TASK GOAL: Convert the lines below into a numbered list, omitting any blank lines and leaving out the pictures.

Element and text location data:
◇ ◇ ◇
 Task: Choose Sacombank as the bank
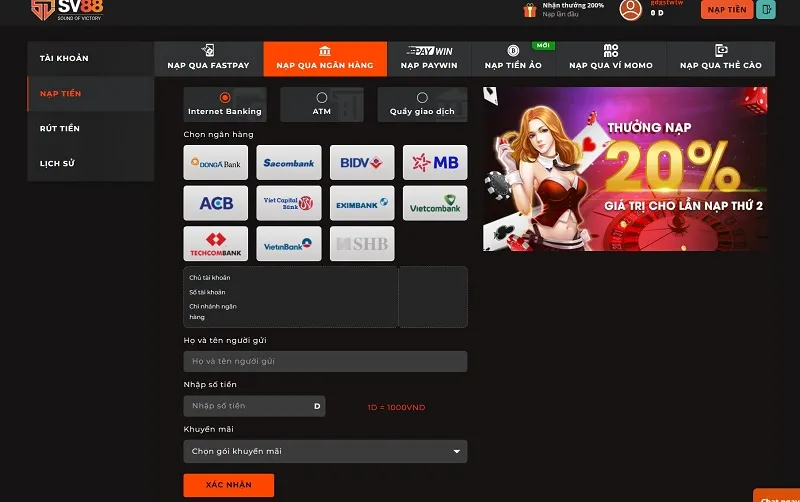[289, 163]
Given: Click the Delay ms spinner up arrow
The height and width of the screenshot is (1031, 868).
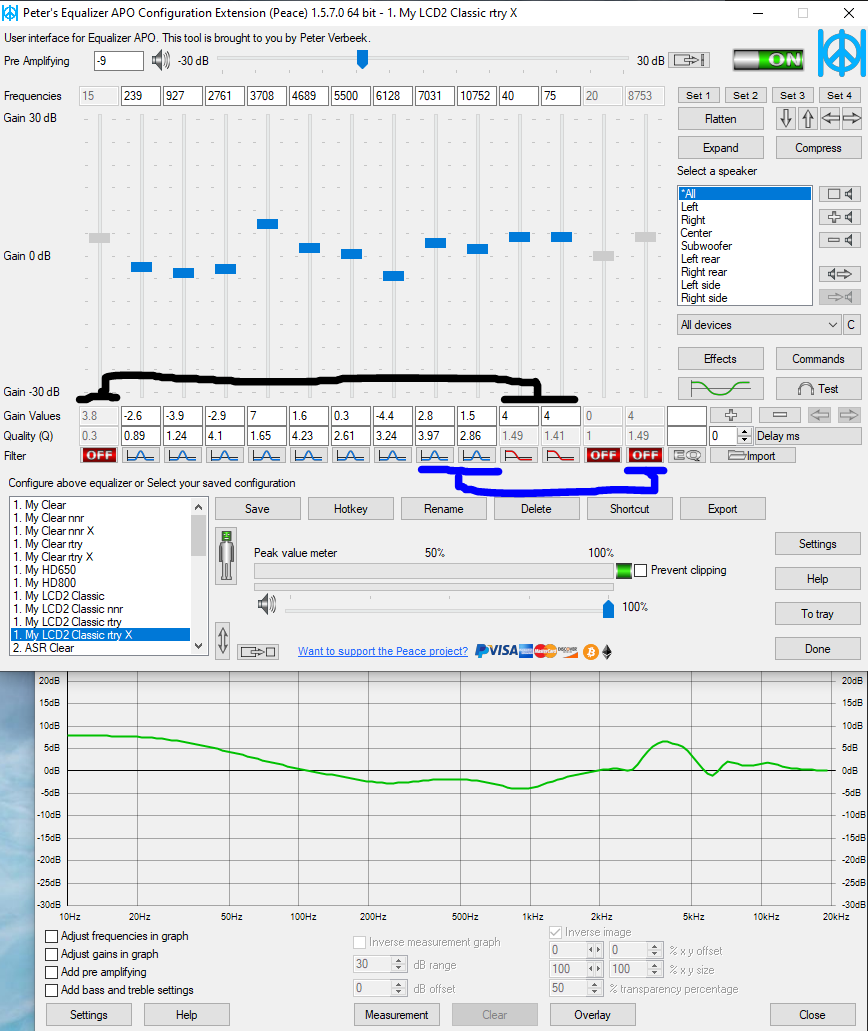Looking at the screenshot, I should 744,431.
◇ ◇ ◇
EXERCISE OUTPUT:
1.  Task: Choose Sacombank as the bank
2. [289, 163]
3. Given: Click the Delay ms spinner up arrow
4. The height and width of the screenshot is (1031, 868).
5. Looking at the screenshot, I should 744,431.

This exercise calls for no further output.